DATA SHOWN:
►
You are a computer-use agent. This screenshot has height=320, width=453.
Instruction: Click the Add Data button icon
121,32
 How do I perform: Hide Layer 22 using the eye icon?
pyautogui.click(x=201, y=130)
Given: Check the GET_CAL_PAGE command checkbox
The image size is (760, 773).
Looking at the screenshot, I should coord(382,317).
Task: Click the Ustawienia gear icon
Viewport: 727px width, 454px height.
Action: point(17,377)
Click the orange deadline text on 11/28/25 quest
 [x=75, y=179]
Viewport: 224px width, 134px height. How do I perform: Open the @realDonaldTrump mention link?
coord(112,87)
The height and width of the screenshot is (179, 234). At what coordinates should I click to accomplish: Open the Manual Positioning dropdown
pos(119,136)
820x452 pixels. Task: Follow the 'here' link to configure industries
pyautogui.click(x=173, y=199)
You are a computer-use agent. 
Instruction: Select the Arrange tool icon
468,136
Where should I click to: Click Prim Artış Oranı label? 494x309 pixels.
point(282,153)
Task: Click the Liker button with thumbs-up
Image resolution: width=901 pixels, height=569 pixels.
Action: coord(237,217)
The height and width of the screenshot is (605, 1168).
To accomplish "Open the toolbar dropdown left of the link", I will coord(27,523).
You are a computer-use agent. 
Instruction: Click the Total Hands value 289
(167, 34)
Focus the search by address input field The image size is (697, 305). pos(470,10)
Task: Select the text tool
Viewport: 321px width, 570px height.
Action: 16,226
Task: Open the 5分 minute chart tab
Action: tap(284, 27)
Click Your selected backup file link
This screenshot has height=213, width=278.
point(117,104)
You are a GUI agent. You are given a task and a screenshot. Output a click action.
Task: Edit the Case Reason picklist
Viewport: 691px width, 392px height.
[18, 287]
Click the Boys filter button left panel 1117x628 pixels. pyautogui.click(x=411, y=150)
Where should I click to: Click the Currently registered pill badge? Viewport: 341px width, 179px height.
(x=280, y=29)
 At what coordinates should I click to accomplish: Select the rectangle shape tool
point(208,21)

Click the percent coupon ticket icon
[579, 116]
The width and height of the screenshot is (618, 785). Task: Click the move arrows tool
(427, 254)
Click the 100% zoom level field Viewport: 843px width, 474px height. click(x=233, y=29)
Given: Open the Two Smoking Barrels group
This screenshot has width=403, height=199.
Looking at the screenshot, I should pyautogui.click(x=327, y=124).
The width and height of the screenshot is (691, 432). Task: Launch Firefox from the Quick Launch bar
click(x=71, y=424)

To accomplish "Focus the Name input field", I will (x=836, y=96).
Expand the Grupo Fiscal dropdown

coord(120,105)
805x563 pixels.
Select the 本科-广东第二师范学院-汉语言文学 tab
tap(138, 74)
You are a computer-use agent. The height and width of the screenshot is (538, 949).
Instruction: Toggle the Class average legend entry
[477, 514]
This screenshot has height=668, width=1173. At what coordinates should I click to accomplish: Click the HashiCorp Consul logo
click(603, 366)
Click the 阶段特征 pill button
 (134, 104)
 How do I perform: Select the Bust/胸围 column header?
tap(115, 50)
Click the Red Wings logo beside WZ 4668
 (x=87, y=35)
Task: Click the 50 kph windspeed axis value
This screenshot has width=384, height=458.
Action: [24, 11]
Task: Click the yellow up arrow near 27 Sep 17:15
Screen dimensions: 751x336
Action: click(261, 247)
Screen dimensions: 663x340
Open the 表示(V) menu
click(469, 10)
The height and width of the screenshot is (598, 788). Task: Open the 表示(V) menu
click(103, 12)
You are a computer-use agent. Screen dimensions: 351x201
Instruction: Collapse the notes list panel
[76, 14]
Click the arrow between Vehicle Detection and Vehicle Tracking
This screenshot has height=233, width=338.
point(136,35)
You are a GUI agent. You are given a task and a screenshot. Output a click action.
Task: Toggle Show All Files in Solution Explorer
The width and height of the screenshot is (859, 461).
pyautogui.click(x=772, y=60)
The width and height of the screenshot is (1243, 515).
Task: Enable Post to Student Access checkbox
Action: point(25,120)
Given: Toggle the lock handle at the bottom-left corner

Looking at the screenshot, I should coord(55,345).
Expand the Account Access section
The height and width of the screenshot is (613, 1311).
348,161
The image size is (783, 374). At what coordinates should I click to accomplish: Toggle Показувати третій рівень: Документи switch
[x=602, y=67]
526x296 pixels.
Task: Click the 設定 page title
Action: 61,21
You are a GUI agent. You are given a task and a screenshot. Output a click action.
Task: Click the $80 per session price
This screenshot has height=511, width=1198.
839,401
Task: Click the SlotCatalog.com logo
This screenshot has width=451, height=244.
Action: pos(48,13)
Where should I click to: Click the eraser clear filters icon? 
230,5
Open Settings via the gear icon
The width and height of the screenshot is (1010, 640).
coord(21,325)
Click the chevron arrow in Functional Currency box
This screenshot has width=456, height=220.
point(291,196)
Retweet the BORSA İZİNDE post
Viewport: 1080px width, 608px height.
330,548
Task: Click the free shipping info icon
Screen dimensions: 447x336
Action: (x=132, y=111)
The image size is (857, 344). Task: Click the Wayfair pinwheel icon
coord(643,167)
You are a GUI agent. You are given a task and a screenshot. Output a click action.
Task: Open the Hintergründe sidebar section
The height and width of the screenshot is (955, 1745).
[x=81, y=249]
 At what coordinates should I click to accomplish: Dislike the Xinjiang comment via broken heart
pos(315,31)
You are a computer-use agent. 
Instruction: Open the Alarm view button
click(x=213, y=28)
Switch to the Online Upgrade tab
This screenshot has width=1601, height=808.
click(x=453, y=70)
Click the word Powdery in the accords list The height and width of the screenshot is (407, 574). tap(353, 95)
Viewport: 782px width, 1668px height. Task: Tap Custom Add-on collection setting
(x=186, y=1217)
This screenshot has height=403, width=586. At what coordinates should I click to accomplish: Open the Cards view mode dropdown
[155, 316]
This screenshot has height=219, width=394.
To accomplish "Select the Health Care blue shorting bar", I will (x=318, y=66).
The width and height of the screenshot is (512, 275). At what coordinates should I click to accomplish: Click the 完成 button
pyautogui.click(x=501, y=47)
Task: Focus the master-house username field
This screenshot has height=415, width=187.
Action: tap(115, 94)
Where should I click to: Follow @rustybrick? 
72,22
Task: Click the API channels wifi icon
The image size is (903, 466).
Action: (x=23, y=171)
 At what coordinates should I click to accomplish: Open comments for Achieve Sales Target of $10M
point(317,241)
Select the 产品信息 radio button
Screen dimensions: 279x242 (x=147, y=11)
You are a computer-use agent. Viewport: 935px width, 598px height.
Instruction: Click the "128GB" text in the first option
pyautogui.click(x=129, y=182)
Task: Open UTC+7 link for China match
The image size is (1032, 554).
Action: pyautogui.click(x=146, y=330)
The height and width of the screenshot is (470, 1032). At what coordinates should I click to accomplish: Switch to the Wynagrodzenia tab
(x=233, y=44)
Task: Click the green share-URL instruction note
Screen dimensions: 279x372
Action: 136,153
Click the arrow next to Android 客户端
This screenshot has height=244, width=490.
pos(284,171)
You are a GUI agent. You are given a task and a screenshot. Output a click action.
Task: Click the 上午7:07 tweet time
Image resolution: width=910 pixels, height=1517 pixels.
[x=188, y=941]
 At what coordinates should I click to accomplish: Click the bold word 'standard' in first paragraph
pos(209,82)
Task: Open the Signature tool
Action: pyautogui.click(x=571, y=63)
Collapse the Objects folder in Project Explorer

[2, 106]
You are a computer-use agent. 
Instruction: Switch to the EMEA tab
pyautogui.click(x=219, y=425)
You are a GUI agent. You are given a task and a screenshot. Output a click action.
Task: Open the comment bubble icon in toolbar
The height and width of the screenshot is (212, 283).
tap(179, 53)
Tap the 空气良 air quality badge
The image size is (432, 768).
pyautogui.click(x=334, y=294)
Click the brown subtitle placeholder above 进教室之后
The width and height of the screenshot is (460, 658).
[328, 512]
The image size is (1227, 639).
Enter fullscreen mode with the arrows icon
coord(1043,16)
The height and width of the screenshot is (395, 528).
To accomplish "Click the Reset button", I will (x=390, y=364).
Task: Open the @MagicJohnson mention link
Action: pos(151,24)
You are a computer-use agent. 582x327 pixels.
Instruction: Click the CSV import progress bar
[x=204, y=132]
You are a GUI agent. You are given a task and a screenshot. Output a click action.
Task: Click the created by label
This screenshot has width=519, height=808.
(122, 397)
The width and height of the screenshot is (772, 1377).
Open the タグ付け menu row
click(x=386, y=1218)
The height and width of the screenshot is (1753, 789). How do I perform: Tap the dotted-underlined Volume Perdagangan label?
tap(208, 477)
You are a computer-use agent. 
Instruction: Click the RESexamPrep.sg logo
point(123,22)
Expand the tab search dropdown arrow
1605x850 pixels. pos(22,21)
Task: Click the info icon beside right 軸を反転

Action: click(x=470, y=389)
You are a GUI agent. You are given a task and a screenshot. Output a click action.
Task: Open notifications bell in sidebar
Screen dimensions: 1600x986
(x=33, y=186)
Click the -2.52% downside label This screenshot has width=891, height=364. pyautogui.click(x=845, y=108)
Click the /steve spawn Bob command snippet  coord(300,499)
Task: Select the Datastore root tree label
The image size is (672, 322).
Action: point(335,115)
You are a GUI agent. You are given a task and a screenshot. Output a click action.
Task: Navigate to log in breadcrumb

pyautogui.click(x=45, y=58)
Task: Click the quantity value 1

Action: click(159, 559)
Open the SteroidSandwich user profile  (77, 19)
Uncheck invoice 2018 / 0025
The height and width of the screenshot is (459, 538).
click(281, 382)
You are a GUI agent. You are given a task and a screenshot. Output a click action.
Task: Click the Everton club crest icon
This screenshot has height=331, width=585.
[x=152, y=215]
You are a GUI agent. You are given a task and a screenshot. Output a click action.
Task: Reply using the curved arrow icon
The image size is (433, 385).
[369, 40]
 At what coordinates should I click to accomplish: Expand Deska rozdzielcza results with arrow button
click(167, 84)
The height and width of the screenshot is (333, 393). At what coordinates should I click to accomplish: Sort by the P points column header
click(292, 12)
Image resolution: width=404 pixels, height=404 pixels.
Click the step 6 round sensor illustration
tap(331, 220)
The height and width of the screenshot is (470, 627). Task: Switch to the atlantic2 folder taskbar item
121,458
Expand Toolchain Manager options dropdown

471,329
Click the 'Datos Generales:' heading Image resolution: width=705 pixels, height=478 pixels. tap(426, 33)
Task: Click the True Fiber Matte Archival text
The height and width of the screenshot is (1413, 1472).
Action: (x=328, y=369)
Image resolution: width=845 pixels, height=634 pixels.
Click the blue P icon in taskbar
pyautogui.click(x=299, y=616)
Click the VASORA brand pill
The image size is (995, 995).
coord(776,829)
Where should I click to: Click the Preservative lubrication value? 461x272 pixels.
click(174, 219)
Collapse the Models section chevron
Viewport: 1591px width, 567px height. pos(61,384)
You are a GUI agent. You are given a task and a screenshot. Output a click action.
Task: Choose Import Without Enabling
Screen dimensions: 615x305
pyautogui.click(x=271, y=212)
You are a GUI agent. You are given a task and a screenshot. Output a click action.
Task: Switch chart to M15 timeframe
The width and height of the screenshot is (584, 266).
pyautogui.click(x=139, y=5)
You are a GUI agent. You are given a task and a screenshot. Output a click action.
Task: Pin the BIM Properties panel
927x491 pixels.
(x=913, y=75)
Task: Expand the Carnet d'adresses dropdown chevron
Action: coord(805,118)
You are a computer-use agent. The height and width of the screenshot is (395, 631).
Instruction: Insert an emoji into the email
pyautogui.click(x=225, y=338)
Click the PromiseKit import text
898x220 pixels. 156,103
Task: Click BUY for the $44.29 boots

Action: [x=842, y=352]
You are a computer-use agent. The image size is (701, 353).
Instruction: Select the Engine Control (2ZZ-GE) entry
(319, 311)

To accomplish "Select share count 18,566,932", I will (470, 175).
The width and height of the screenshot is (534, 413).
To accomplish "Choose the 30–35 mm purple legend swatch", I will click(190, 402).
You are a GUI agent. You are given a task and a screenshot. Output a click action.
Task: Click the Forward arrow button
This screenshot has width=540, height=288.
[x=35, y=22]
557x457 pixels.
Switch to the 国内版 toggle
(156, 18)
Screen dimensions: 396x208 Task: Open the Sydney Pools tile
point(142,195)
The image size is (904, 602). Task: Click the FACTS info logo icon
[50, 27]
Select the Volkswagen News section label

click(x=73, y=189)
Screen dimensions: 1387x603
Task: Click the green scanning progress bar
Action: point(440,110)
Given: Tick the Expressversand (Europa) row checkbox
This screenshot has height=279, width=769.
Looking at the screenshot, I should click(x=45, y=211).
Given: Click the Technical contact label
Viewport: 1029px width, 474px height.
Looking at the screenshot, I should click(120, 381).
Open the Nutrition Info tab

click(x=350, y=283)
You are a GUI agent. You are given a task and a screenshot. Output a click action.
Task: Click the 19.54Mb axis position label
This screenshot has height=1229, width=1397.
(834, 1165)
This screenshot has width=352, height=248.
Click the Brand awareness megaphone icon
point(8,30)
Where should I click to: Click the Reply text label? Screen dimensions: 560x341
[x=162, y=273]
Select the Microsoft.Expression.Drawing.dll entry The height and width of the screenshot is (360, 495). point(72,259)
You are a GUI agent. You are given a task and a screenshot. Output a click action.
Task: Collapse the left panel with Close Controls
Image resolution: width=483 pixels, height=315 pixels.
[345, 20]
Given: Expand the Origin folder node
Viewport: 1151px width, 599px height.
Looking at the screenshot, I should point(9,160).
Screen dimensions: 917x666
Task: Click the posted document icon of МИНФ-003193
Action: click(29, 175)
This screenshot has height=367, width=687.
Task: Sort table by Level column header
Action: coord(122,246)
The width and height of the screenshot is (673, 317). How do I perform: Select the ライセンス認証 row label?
◄
TASK DESCRIPTION: Throughout the material above, find every line holding "gear" and copy it.

FINISHED EXERCISE:
Task: Click the Ustawienia gear icon
Open Settings via the gear icon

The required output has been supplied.